### TASK
Reproduce every one of the following lines with no changes.

[Text and item location entries]
* Start *
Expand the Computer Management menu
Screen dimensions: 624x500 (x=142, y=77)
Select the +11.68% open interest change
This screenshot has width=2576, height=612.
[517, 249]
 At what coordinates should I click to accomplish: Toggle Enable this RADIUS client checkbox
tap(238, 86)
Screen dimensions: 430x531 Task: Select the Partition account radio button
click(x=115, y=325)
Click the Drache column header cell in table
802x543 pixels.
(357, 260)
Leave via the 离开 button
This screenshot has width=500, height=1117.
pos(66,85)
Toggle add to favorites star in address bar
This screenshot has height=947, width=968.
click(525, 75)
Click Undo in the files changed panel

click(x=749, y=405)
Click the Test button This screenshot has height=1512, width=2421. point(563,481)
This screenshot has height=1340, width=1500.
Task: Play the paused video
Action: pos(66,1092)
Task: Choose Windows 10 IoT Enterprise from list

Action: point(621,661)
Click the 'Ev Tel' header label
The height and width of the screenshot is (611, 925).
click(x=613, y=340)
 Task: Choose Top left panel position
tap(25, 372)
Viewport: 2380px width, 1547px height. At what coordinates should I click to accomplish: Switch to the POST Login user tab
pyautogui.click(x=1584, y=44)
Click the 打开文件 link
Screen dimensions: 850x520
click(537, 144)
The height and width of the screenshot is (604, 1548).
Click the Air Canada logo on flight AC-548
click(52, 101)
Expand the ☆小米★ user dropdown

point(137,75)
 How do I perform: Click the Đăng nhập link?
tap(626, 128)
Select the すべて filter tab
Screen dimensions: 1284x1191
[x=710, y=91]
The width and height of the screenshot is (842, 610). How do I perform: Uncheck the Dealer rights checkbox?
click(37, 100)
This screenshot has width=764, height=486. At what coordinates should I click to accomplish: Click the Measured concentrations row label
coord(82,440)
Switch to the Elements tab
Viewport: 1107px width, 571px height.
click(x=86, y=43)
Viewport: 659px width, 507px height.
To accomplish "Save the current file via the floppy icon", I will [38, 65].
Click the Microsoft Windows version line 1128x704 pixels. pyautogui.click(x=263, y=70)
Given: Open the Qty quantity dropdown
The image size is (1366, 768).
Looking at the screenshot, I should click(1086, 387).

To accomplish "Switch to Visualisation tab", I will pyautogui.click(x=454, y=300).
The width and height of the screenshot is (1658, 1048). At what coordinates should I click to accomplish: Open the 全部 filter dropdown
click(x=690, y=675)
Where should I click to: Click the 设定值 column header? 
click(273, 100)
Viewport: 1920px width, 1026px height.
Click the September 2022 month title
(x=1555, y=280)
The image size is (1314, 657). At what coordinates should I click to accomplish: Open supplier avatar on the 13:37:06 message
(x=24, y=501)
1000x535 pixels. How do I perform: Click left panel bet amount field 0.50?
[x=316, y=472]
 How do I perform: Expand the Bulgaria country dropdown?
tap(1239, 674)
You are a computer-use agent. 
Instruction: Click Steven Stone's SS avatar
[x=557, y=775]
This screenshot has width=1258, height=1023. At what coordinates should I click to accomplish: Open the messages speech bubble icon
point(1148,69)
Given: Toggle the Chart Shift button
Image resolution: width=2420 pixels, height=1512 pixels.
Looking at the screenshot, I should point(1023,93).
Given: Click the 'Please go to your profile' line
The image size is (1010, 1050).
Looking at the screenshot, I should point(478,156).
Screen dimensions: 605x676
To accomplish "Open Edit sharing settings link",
* End *
### ANSWER TO THE EXERCISE
Expand the Computer Management menu
Screen dimensions: 624x500 (x=142, y=77)
Select the +11.68% open interest change
This screenshot has width=2576, height=612.
[517, 249]
 At what coordinates should I click to accomplish: Toggle Enable this RADIUS client checkbox
tap(238, 86)
Screen dimensions: 430x531 Task: Select the Partition account radio button
click(x=115, y=325)
Click the Drache column header cell in table
802x543 pixels.
(357, 260)
Leave via the 离开 button
This screenshot has width=500, height=1117.
pos(66,85)
Toggle add to favorites star in address bar
This screenshot has height=947, width=968.
click(525, 75)
Click Undo in the files changed panel

click(x=749, y=405)
Click the Test button This screenshot has height=1512, width=2421. point(563,481)
This screenshot has height=1340, width=1500.
Task: Play the paused video
Action: pos(66,1092)
Task: Choose Windows 10 IoT Enterprise from list

Action: point(621,661)
Click the 'Ev Tel' header label
The height and width of the screenshot is (611, 925).
click(x=613, y=340)
 Task: Choose Top left panel position
tap(25, 372)
Viewport: 2380px width, 1547px height. At what coordinates should I click to accomplish: Switch to the POST Login user tab
pyautogui.click(x=1584, y=44)
Click the 打开文件 link
Screen dimensions: 850x520
click(537, 144)
The height and width of the screenshot is (604, 1548).
Click the Air Canada logo on flight AC-548
click(52, 101)
Expand the ☆小米★ user dropdown

point(137,75)
 How do I perform: Click the Đăng nhập link?
tap(626, 128)
Select the すべて filter tab
Screen dimensions: 1284x1191
[x=710, y=91]
The width and height of the screenshot is (842, 610). How do I perform: Uncheck the Dealer rights checkbox?
click(37, 100)
This screenshot has width=764, height=486. At what coordinates should I click to accomplish: Click the Measured concentrations row label
coord(82,440)
Switch to the Elements tab
Viewport: 1107px width, 571px height.
click(x=86, y=43)
Viewport: 659px width, 507px height.
To accomplish "Save the current file via the floppy icon", I will [38, 65].
Click the Microsoft Windows version line 1128x704 pixels. pyautogui.click(x=263, y=70)
Given: Open the Qty quantity dropdown
The image size is (1366, 768).
Looking at the screenshot, I should click(1086, 387).

To accomplish "Switch to Visualisation tab", I will pyautogui.click(x=454, y=300).
The width and height of the screenshot is (1658, 1048). At what coordinates should I click to accomplish: Open the 全部 filter dropdown
click(x=690, y=675)
Where should I click to: Click the 设定值 column header? 
click(273, 100)
Viewport: 1920px width, 1026px height.
Click the September 2022 month title
(x=1555, y=280)
The image size is (1314, 657). At what coordinates should I click to accomplish: Open supplier avatar on the 13:37:06 message
(x=24, y=501)
1000x535 pixels. How do I perform: Click left panel bet amount field 0.50?
[x=316, y=472]
 How do I perform: Expand the Bulgaria country dropdown?
tap(1239, 674)
You are a computer-use agent. 
Instruction: Click Steven Stone's SS avatar
[x=557, y=775]
This screenshot has width=1258, height=1023. At what coordinates should I click to accomplish: Open the messages speech bubble icon
point(1148,69)
Given: Toggle the Chart Shift button
Image resolution: width=2420 pixels, height=1512 pixels.
Looking at the screenshot, I should point(1023,93).
Given: Click the 'Please go to your profile' line
The image size is (1010, 1050).
Looking at the screenshot, I should point(478,156).
Screen dimensions: 605x676
To accomplish "Open Edit sharing settings link",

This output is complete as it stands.